A deadly creature terrorizes a team of researchers at an isolated Antarctic laboratory.

Directors

John Carl Buechler

Cast

Allen Lee Haff, Götz Otto, Alexandra Kamp, Karen Nieci, Howard Holcomb, Rebekah Ryan, David Millbern, David Lenneman, Robert Axelrod, Norman Cole
Horror Azione Fantascienza

REVIEWS (1)

RG

Roberto Giacomelli

Antarctica. In an oil extraction station, strange events begin to occur: mysterious seismic shocks and disappearances of workers. Meanwhile, a group of newly graduated researchers arrive. Soon, the young people will begin to fall victim to some trilobites that had remained hibernated in the ice, awakened by the unorthodox oil extraction techniques carried out by the station's officials.
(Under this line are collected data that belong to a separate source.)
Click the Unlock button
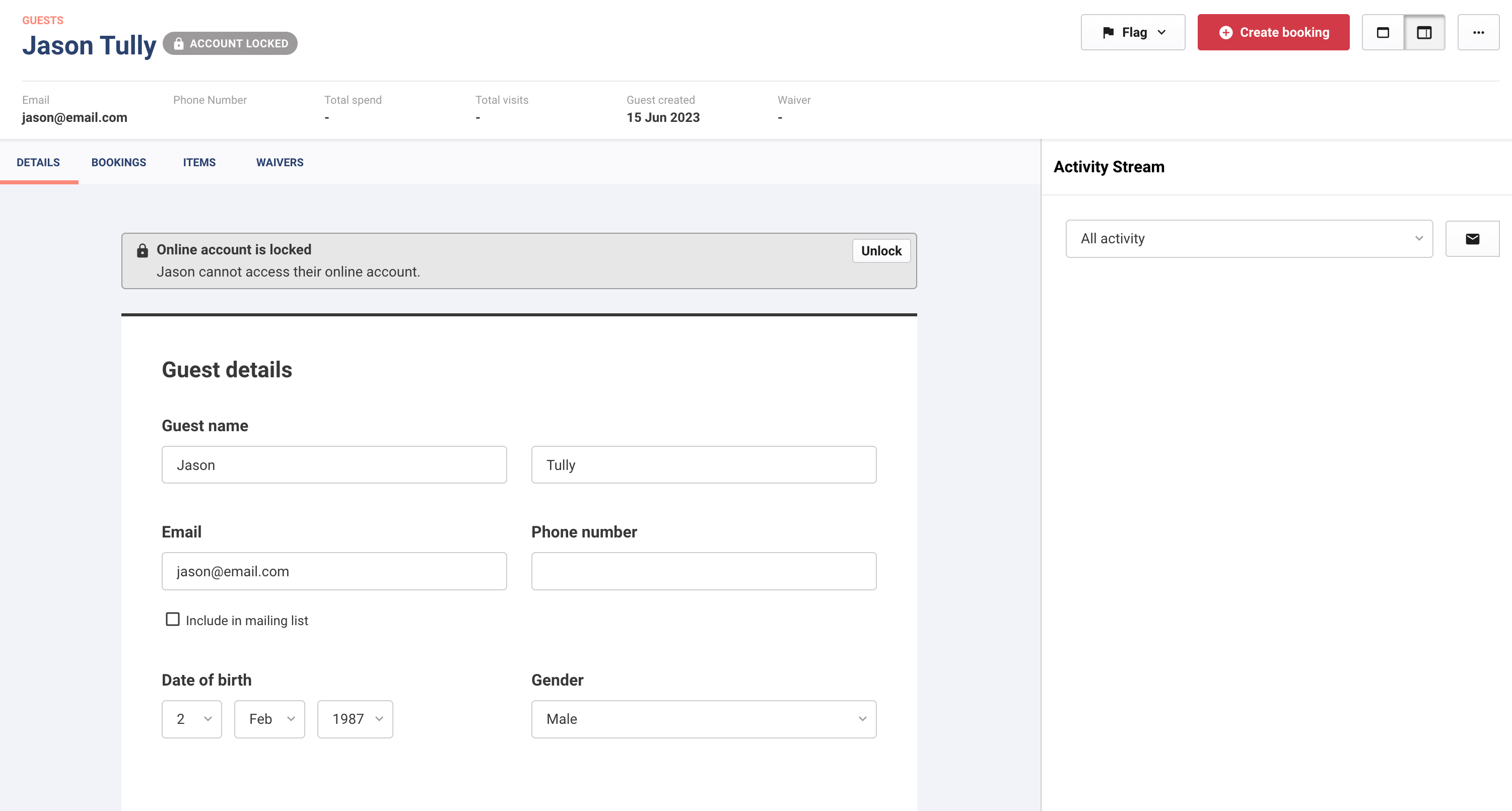Screen dimensions: 1512x811 (881, 250)

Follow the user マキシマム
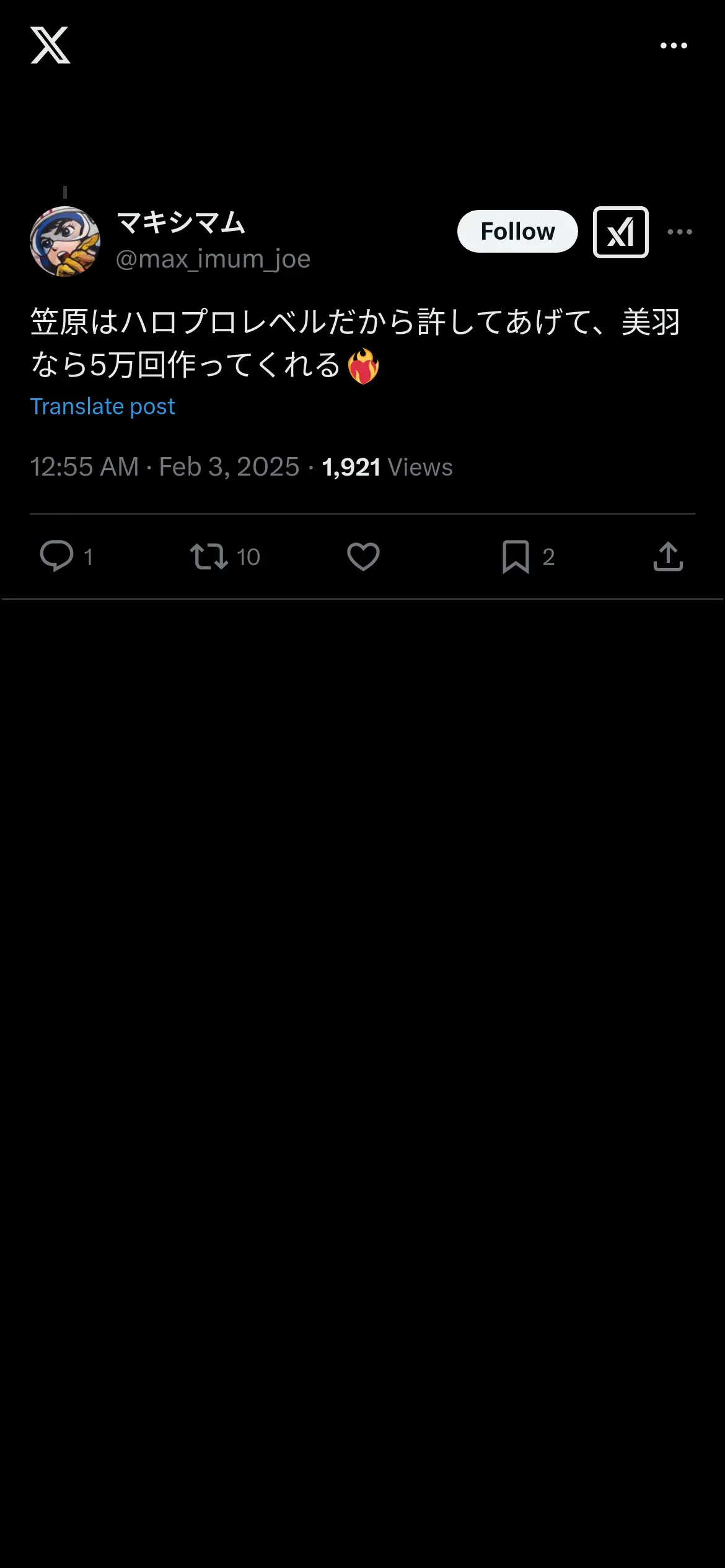pyautogui.click(x=517, y=232)
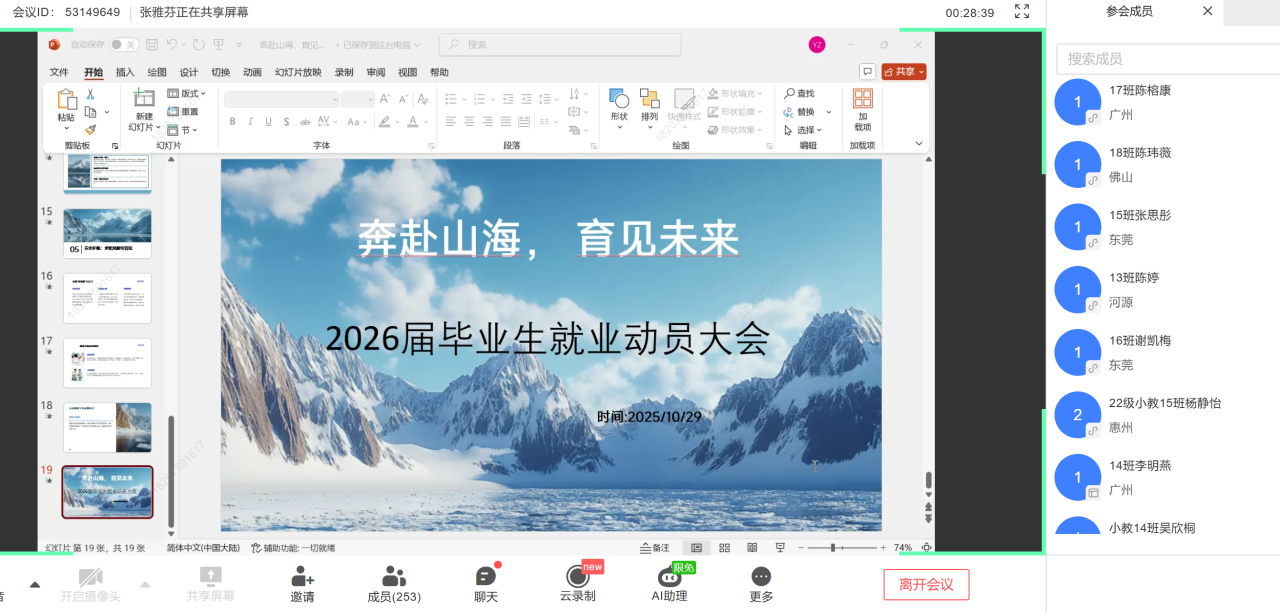Enter fullscreen via top-right expand icon
Viewport: 1280px width, 613px height.
click(x=1021, y=12)
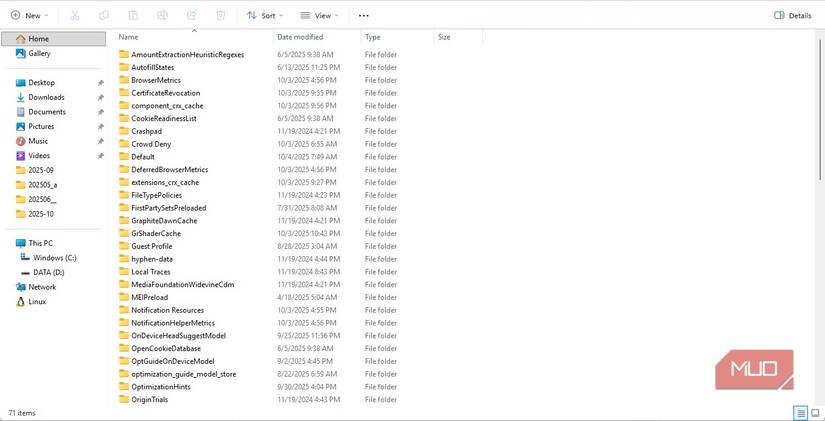825x421 pixels.
Task: Click the Delete trash can icon
Action: click(221, 16)
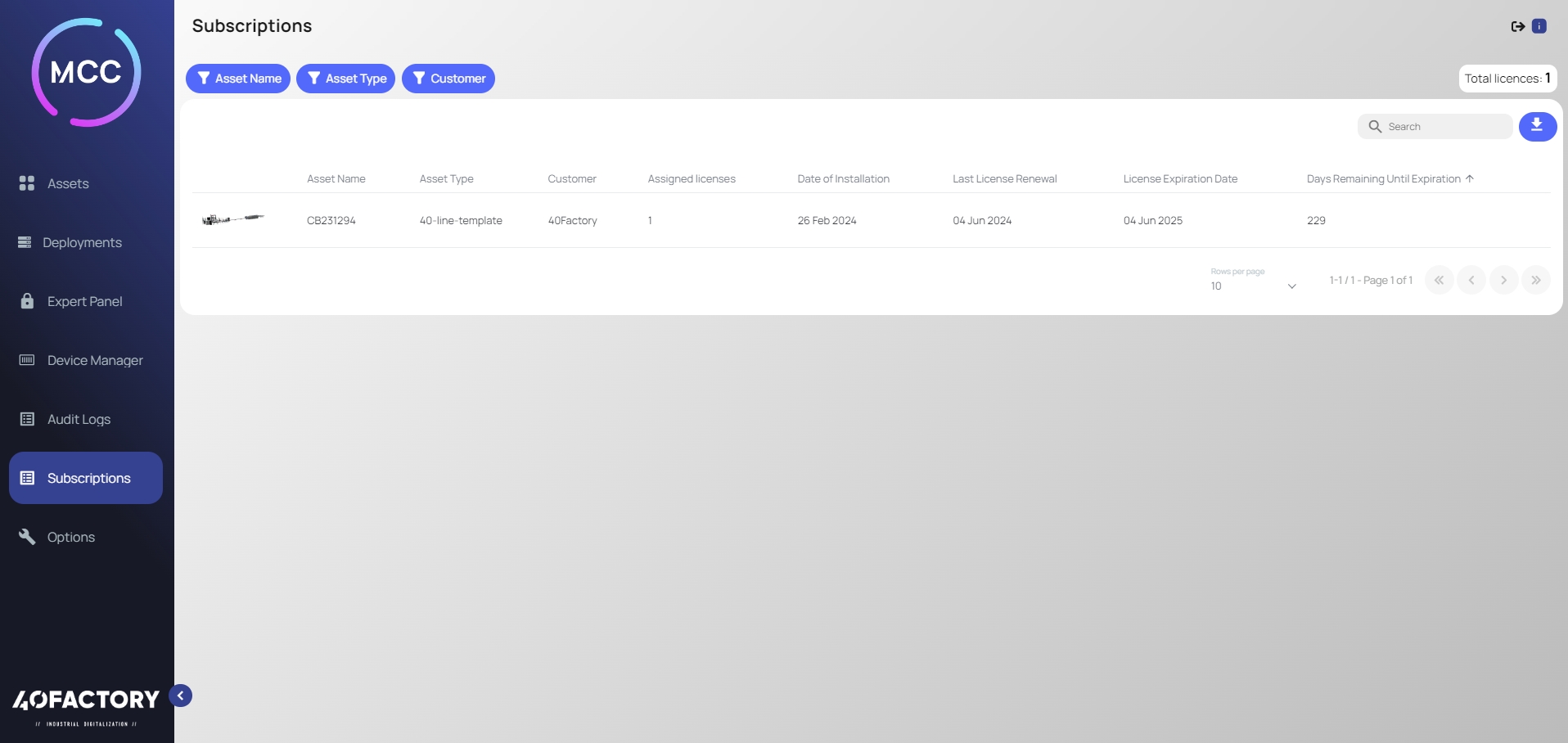Collapse the sidebar with chevron button
This screenshot has width=1568, height=743.
181,696

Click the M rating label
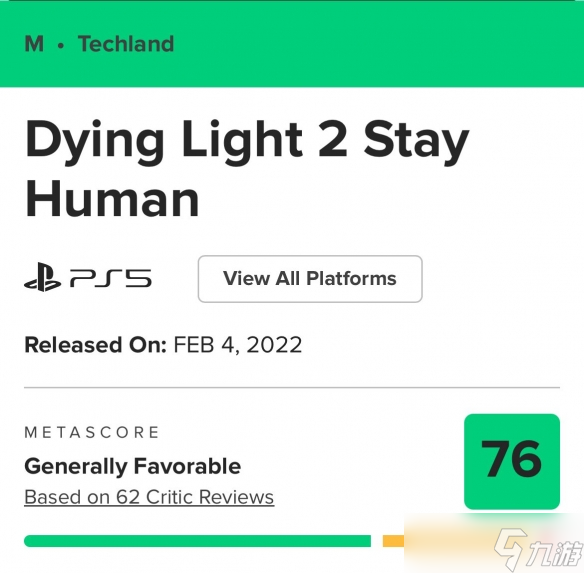(x=34, y=44)
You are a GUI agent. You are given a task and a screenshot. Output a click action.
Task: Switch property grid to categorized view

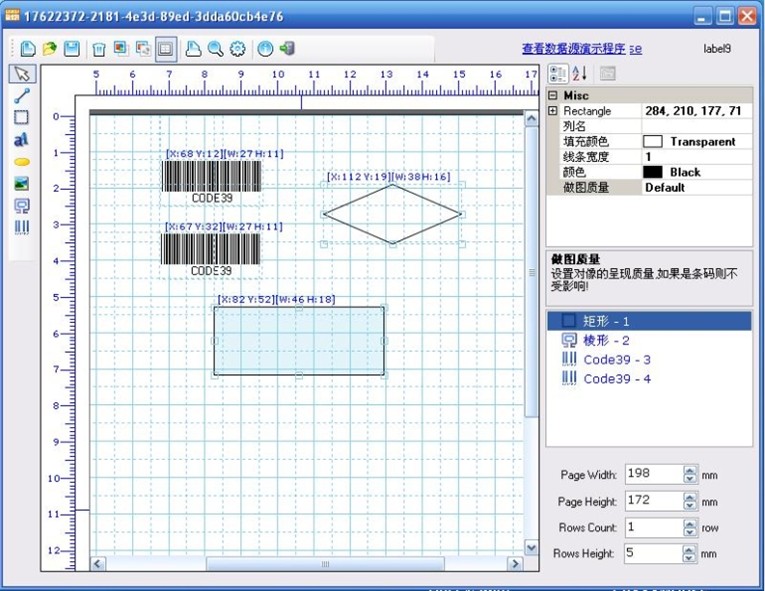pos(559,73)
The simple plot gives an idea of the poor quality of the film in question: "Deep Freeze", or how to choose a subject that is not original and not interesting at all and make a poorly made and useless film. First of all, why include in a fanta-horror with killer monsters a threat unknown to most people like the Trilobite? Sure, the intelligent student who suddenly understands what is killing her friends from a small explanation to the laypeople of paleontology, but choosing as the villain a marine crustacean extinct in the Paleozoic does not seem to me the happiest of choices; considering then that the trilobites were made as large cockroaches with inexplicable tentacles (?), not at all frightening and almost never shown, there is another reason to leave this film on the videoclub shelf. Setting aside the absurd choice of the "threat", you cannot identify any reason that could save this direct-to-video product from the trash: the development of the story has originality equal to zero; in fact, for the entire duration of the film, you only follow the uninteresting personal affairs of a group of young men with no psychological characterization, who are attacked one by one by a trilobite. Naturally, there is no presence of any sequence even vaguely close to gore, and with each death, we have to endure a annoying and senseless sequence of flashes that uselessly and quickly replay images already shown in the film. The sense of uselessness is reinforced by the narrative construction that closely resembles the now overused fanta-culture of Scott's "Alien" and a setting stolen from Carpenter's masterpiece "The Thing". Flat direction by John Carl Buechler, already responsible for the seventh episode of the "Friday the 13th" saga and the mediocre monster movie "Ork".